• _RECORDS FOR THIS EXERCISE_:
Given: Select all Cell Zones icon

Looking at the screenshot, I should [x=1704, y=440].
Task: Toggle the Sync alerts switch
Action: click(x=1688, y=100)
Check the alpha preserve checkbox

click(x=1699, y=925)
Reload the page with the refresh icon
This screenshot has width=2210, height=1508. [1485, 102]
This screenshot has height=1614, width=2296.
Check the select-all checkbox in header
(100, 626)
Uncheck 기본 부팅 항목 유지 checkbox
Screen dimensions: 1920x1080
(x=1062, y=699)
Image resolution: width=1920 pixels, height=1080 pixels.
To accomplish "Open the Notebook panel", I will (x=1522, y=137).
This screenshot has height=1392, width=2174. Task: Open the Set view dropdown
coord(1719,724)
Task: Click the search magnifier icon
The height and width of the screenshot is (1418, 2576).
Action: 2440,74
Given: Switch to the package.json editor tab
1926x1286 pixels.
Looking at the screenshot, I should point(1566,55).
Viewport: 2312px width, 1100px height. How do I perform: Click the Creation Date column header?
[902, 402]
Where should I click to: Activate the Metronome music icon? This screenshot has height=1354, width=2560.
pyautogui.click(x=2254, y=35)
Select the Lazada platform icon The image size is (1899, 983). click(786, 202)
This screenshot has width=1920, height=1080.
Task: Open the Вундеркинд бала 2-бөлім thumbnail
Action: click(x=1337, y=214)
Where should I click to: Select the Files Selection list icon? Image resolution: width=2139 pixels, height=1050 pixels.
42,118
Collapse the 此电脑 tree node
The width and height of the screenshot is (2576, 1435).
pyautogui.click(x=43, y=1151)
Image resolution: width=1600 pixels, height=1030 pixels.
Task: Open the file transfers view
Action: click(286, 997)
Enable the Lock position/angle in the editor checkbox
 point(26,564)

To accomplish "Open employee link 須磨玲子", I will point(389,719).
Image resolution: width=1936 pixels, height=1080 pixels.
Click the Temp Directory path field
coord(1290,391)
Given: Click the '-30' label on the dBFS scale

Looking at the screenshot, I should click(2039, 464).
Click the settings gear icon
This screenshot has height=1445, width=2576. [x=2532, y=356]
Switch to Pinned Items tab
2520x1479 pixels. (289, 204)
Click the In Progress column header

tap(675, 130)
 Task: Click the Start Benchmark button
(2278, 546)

• _PROMPT_:
Restate every entry exactly. Leave nothing out.

• _RESPONSE TO THE TASK_:
Given: Select all Cell Zones icon

Looking at the screenshot, I should [x=1704, y=440].
Task: Toggle the Sync alerts switch
Action: click(x=1688, y=100)
Check the alpha preserve checkbox

click(x=1699, y=925)
Reload the page with the refresh icon
This screenshot has width=2210, height=1508. [1485, 102]
This screenshot has height=1614, width=2296.
Check the select-all checkbox in header
(100, 626)
Uncheck 기본 부팅 항목 유지 checkbox
Screen dimensions: 1920x1080
(x=1062, y=699)
Image resolution: width=1920 pixels, height=1080 pixels.
To accomplish "Open the Notebook panel", I will (x=1522, y=137).
This screenshot has height=1392, width=2174. Task: Open the Set view dropdown
coord(1719,724)
Task: Click the search magnifier icon
The height and width of the screenshot is (1418, 2576).
Action: 2440,74
Given: Switch to the package.json editor tab
1926x1286 pixels.
Looking at the screenshot, I should point(1566,55).
Viewport: 2312px width, 1100px height. How do I perform: Click the Creation Date column header?
[902, 402]
Where should I click to: Activate the Metronome music icon? This screenshot has height=1354, width=2560.
pyautogui.click(x=2254, y=35)
Select the Lazada platform icon The image size is (1899, 983). click(786, 202)
This screenshot has width=1920, height=1080.
Task: Open the Вундеркинд бала 2-бөлім thumbnail
Action: click(x=1337, y=214)
Where should I click to: Select the Files Selection list icon? Image resolution: width=2139 pixels, height=1050 pixels.
42,118
Collapse the 此电脑 tree node
The width and height of the screenshot is (2576, 1435).
pyautogui.click(x=43, y=1151)
Image resolution: width=1600 pixels, height=1030 pixels.
Task: Open the file transfers view
Action: click(286, 997)
Enable the Lock position/angle in the editor checkbox
 point(26,564)

To accomplish "Open employee link 須磨玲子", I will point(389,719).
Image resolution: width=1936 pixels, height=1080 pixels.
Click the Temp Directory path field
coord(1290,391)
Given: Click the '-30' label on the dBFS scale

Looking at the screenshot, I should click(2039, 464).
Click the settings gear icon
This screenshot has height=1445, width=2576. [x=2532, y=356]
Switch to Pinned Items tab
2520x1479 pixels. (289, 204)
Click the In Progress column header

tap(675, 130)
 Task: Click the Start Benchmark button
(2278, 546)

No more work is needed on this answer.